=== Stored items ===
══════════════════════════════
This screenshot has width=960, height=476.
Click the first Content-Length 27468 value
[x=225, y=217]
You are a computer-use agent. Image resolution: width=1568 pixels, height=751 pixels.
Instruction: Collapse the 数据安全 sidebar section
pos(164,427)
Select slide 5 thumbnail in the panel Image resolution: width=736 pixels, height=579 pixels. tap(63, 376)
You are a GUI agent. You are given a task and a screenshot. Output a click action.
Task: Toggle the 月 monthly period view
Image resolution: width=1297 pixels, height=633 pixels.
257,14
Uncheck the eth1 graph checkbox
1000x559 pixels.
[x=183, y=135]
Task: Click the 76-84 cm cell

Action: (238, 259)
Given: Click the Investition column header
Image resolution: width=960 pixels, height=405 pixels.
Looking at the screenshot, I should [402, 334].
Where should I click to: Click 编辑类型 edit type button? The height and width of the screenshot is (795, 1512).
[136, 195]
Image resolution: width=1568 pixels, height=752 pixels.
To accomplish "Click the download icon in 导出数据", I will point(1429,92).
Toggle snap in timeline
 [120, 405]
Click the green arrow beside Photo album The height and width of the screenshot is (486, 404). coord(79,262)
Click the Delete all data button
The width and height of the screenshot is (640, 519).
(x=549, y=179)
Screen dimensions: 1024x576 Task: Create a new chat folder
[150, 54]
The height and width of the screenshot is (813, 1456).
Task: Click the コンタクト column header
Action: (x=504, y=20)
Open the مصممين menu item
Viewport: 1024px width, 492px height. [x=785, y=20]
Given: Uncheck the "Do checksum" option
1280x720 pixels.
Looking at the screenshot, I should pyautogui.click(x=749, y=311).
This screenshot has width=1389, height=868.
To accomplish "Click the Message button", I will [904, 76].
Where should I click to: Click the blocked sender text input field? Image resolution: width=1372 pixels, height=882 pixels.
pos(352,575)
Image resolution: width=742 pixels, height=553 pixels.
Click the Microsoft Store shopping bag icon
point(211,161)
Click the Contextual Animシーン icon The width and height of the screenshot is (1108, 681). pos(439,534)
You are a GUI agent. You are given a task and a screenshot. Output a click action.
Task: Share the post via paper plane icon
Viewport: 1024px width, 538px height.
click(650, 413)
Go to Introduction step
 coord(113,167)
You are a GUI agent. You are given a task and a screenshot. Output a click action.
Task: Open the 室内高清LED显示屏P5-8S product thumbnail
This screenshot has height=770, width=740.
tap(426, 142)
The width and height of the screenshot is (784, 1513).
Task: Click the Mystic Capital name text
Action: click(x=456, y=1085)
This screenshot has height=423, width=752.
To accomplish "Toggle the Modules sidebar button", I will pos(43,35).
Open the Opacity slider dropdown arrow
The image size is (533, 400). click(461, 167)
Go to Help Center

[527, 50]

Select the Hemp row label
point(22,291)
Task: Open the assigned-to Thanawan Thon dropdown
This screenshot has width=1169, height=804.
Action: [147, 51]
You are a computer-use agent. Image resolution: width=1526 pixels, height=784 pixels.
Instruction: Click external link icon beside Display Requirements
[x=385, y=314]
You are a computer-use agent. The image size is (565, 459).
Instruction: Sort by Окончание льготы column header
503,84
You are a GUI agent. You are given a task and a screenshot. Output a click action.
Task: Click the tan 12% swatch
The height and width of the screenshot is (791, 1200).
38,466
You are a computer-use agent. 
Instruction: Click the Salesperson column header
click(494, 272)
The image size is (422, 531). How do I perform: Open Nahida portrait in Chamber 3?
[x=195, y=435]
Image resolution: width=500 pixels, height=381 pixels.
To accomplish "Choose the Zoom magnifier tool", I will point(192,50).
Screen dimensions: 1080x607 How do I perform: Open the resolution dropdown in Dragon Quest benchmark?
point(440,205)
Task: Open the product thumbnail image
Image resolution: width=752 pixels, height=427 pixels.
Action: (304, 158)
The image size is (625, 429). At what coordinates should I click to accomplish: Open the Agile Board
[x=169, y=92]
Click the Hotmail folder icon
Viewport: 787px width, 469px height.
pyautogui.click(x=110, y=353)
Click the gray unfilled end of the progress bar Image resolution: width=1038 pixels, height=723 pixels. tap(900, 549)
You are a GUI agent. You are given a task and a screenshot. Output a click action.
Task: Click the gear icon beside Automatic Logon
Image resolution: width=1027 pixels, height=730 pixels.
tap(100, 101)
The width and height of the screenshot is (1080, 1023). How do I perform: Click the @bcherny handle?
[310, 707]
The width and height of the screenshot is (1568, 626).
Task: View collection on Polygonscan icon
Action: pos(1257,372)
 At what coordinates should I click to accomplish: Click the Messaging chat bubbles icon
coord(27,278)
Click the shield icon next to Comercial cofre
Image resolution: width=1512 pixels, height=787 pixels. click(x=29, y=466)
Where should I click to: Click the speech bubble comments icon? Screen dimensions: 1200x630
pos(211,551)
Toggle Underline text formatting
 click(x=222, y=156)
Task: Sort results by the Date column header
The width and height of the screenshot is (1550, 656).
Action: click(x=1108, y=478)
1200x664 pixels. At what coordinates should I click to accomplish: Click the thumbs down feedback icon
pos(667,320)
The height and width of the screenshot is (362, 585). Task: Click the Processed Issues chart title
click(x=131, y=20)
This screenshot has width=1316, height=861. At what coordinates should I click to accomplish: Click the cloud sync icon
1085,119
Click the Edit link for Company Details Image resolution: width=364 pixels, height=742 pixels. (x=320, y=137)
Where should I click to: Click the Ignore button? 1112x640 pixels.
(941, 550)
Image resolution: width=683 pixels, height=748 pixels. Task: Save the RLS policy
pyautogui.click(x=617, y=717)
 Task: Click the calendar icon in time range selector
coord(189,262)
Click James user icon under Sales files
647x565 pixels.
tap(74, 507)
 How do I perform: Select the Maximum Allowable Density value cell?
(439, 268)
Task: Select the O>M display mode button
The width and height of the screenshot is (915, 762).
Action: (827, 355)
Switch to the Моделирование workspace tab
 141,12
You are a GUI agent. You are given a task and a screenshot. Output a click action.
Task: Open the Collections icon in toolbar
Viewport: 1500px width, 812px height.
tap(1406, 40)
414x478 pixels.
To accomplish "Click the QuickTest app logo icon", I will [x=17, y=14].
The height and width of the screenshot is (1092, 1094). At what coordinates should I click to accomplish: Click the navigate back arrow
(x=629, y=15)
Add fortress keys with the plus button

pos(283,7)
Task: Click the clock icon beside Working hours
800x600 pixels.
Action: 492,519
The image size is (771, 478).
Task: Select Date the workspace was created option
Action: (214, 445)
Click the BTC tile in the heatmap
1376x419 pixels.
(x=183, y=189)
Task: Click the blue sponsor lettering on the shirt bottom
══════════════════════════════
=== Work instructions ===
Faithfully transcribe the whole of the data.

=== Expected answer ===
This screenshot has width=960, height=476.
Click the first Content-Length 27468 value
[x=225, y=217]
You are a computer-use agent. Image resolution: width=1568 pixels, height=751 pixels.
Instruction: Collapse the 数据安全 sidebar section
pos(164,427)
Select slide 5 thumbnail in the panel Image resolution: width=736 pixels, height=579 pixels. tap(63, 376)
You are a GUI agent. You are given a task and a screenshot. Output a click action.
Task: Toggle the 月 monthly period view
Image resolution: width=1297 pixels, height=633 pixels.
257,14
Uncheck the eth1 graph checkbox
1000x559 pixels.
[x=183, y=135]
Task: Click the 76-84 cm cell

Action: (238, 259)
Given: Click the Investition column header
Image resolution: width=960 pixels, height=405 pixels.
Looking at the screenshot, I should [402, 334].
Where should I click to: Click 编辑类型 edit type button? The height and width of the screenshot is (795, 1512).
[136, 195]
Image resolution: width=1568 pixels, height=752 pixels.
To accomplish "Click the download icon in 导出数据", I will point(1429,92).
Toggle snap in timeline
 [120, 405]
Click the green arrow beside Photo album The height and width of the screenshot is (486, 404). coord(79,262)
Click the Delete all data button
The width and height of the screenshot is (640, 519).
(x=549, y=179)
Screen dimensions: 1024x576 Task: Create a new chat folder
[150, 54]
The height and width of the screenshot is (813, 1456).
Task: Click the コンタクト column header
Action: (x=504, y=20)
Open the مصممين menu item
Viewport: 1024px width, 492px height. [x=785, y=20]
Given: Uncheck the "Do checksum" option
1280x720 pixels.
Looking at the screenshot, I should pyautogui.click(x=749, y=311).
This screenshot has width=1389, height=868.
To accomplish "Click the Message button", I will [904, 76].
Where should I click to: Click the blocked sender text input field? Image resolution: width=1372 pixels, height=882 pixels.
pos(352,575)
Image resolution: width=742 pixels, height=553 pixels.
Click the Microsoft Store shopping bag icon
point(211,161)
Click the Contextual Animシーン icon The width and height of the screenshot is (1108, 681). pos(439,534)
You are a GUI agent. You are given a task and a screenshot. Output a click action.
Task: Share the post via paper plane icon
Viewport: 1024px width, 538px height.
click(650, 413)
Go to Introduction step
 coord(113,167)
You are a GUI agent. You are given a task and a screenshot. Output a click action.
Task: Open the 室内高清LED显示屏P5-8S product thumbnail
This screenshot has height=770, width=740.
tap(426, 142)
The width and height of the screenshot is (784, 1513).
Task: Click the Mystic Capital name text
Action: click(x=456, y=1085)
This screenshot has height=423, width=752.
To accomplish "Toggle the Modules sidebar button", I will pos(43,35).
Open the Opacity slider dropdown arrow
The image size is (533, 400). click(461, 167)
Go to Help Center

[527, 50]

Select the Hemp row label
point(22,291)
Task: Open the assigned-to Thanawan Thon dropdown
This screenshot has width=1169, height=804.
Action: [147, 51]
You are a computer-use agent. Image resolution: width=1526 pixels, height=784 pixels.
Instruction: Click external link icon beside Display Requirements
[x=385, y=314]
You are a computer-use agent. The image size is (565, 459).
Instruction: Sort by Окончание льготы column header
503,84
You are a GUI agent. You are given a task and a screenshot. Output a click action.
Task: Click the tan 12% swatch
The height and width of the screenshot is (791, 1200).
38,466
You are a computer-use agent. 
Instruction: Click the Salesperson column header
click(494, 272)
The image size is (422, 531). How do I perform: Open Nahida portrait in Chamber 3?
[x=195, y=435]
Image resolution: width=500 pixels, height=381 pixels.
To accomplish "Choose the Zoom magnifier tool", I will point(192,50).
Screen dimensions: 1080x607 How do I perform: Open the resolution dropdown in Dragon Quest benchmark?
point(440,205)
Task: Open the product thumbnail image
Image resolution: width=752 pixels, height=427 pixels.
Action: (304, 158)
The image size is (625, 429). At what coordinates should I click to accomplish: Open the Agile Board
[x=169, y=92]
Click the Hotmail folder icon
Viewport: 787px width, 469px height.
pyautogui.click(x=110, y=353)
Click the gray unfilled end of the progress bar Image resolution: width=1038 pixels, height=723 pixels. tap(900, 549)
You are a GUI agent. You are given a task and a screenshot. Output a click action.
Task: Click the gear icon beside Automatic Logon
Image resolution: width=1027 pixels, height=730 pixels.
tap(100, 101)
The width and height of the screenshot is (1080, 1023). How do I perform: Click the @bcherny handle?
[310, 707]
The width and height of the screenshot is (1568, 626).
Task: View collection on Polygonscan icon
Action: pos(1257,372)
 At what coordinates should I click to accomplish: Click the Messaging chat bubbles icon
coord(27,278)
Click the shield icon next to Comercial cofre
Image resolution: width=1512 pixels, height=787 pixels. click(x=29, y=466)
Where should I click to: Click the speech bubble comments icon? Screen dimensions: 1200x630
pos(211,551)
Toggle Underline text formatting
 click(x=222, y=156)
Task: Sort results by the Date column header
The width and height of the screenshot is (1550, 656).
Action: click(x=1108, y=478)
1200x664 pixels. At what coordinates should I click to accomplish: Click the thumbs down feedback icon
pos(667,320)
The height and width of the screenshot is (362, 585). Task: Click the Processed Issues chart title
click(x=131, y=20)
This screenshot has width=1316, height=861. At what coordinates should I click to accomplish: Click the cloud sync icon
1085,119
Click the Edit link for Company Details Image resolution: width=364 pixels, height=742 pixels. (x=320, y=137)
Where should I click to: Click the Ignore button? 1112x640 pixels.
(941, 550)
Image resolution: width=683 pixels, height=748 pixels. Task: Save the RLS policy
pyautogui.click(x=617, y=717)
 Task: Click the calendar icon in time range selector
coord(189,262)
Click James user icon under Sales files
647x565 pixels.
tap(74, 507)
 How do I perform: Select the Maximum Allowable Density value cell?
(439, 268)
Task: Select the O>M display mode button
The width and height of the screenshot is (915, 762).
Action: (827, 355)
Switch to the Моделирование workspace tab
 141,12
You are a GUI agent. You are given a task and a screenshot. Output a click action.
Task: Open the Collections icon in toolbar
Viewport: 1500px width, 812px height.
tap(1406, 40)
414x478 pixels.
To accomplish "Click the QuickTest app logo icon", I will [x=17, y=14].
The height and width of the screenshot is (1092, 1094). At what coordinates should I click to accomplish: Click the navigate back arrow
(x=629, y=15)
Add fortress keys with the plus button

pos(283,7)
Task: Click the clock icon beside Working hours
800x600 pixels.
Action: 492,519
The image size is (771, 478).
Task: Select Date the workspace was created option
Action: (214, 445)
Click the BTC tile in the heatmap
1376x419 pixels.
(x=183, y=189)
Task: Click the blue sponsor lettering on the shirt bottom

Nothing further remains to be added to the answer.